Ehrlich is a famous scientific scare-monger from the past. He's been preaching doom since the 1960's and has helped popularize every green craze since.
He's a colleague of John Holdren, Obama's chief science advisor. He's famous for making extreme predictions that fail to come about .... which does nothing to prevent his lionization:
Awards and honors - The John Muir Award of the Sierra Club
- The Gold Medal Award of the World Wildlife Fund International
- A MacArthur Prize Fellowship
- The Crafoord Prize, awarded by the Royal Swedish Academy of Sciences and considered the highest award given in the field of ecology
- ECI Prize winner in terrestrial ecology, 1993
- A World Ecology Award from the International Center for Tropical Ecology, University of Missouri, 1993
- The Volvo Environmental Prize, 1993
- The United Nations Sasakawa Environment Prize, 1994
- The 1st Annual Heinz Award in the Environment (with Anne Ehrlich), 1995 [34]
- The Albert Einstein Club Commemorative Plaque, 1997
- The Tyler Prize for Environmental Achievement, 1998
- The Dr A.H. Heineken Prize for Environmental Sciences, 1998
- The Blue Planet Prize, 1999
- The Eminent Ecologist Award of the Ecological Society of America, 2001
- The Distinguished Scientist Award of the American Institute of Biological Sciences, 2001
- Ramon Margalef Prize in Ecology and Environmental Sciences of the Generalitat of Catalonia, 2009.
en.wikipedia.org
His most important titles:
The Population Bomb (1968)
The End of Affluence (1975)
The Population Explosion (1990, co-authored with Anne Ehrlich) Healing the Planet: Strategies for Resolving the Environmental Crisis (1991, co-authored with Anne Ehrlich)
He was the loser in a public bet with Julian Simon:
en.wikipedia.org
....
In 1968, Ehrlich published The Population Bomb, which argued that mankind was facing a demographic catastrophe with the rate of population growth quickly outstripping growth in the supply of food and resources.
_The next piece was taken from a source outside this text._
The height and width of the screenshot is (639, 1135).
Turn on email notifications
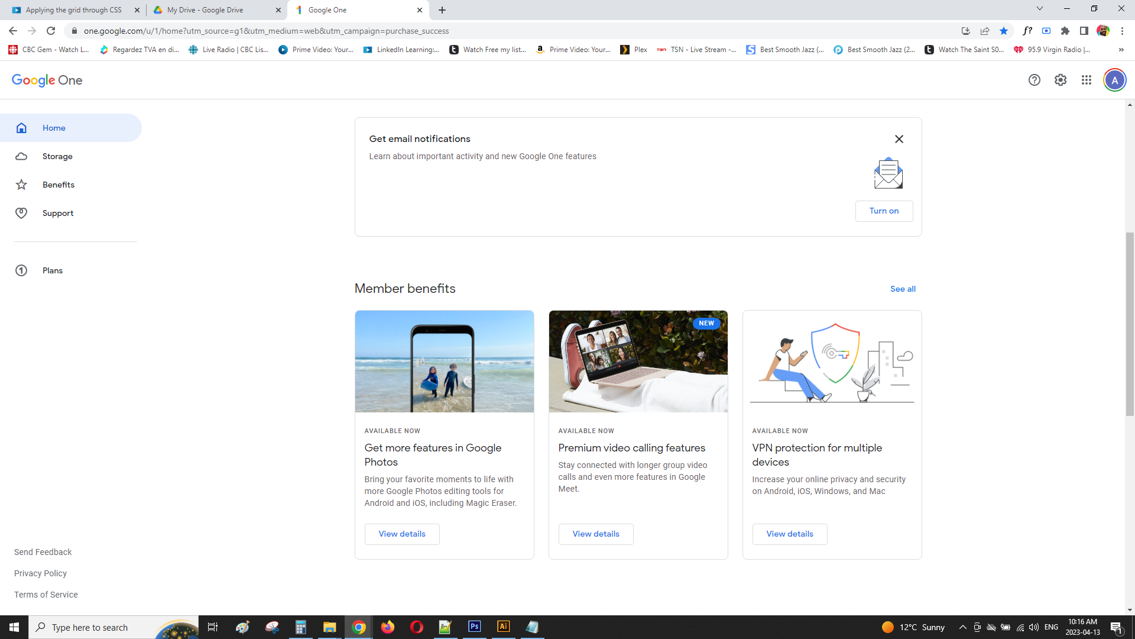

Simon was highly skeptical of such claims, so proposed a wager, telling Ehrlich to select any raw material he wanted and select "any date more than a year away," and Simon would bet that the commodity's price on that date would be lower than what it was at the time of the wager.
Ehrlich and his colleagues (including John Holdren, later an advisor to President Barack Obama for Science and Technology) picked five metals that they thought would undergo big price increases: chromium, copper, nickel, tin, and tungsten. Then, on paper, they bought $200 worth of each, for a total bet of $1,000, using the prices on September 29, 1980, as an index. They designated September 29, 1990, 10 years hence, as the payoff date. If the inflation-adjusted prices of the various metals rose in the interim, Simon would pay Ehrlich the combined difference. If the prices fell, Ehrlich et al. would pay Simon.
Between 1980 and 1990, the world's population grew by more than 800 million, the largest increase in one decade in all of history. But by September 1990, without a single exception, the price of each of Ehrlich's selected metals had fallen, and in some cases had dropped significantly. Chromium, which had sold for $3.90 a pound in 1980, was down to $3.70 in 1990. Tin, which was $8.72 a pound in 1980, was down to $3.88 a decade later. [1]
As a result, in October 1990, Paul Ehrlich mailed Julian Simon a check for $576.07 to settle the wager in Simon's favor.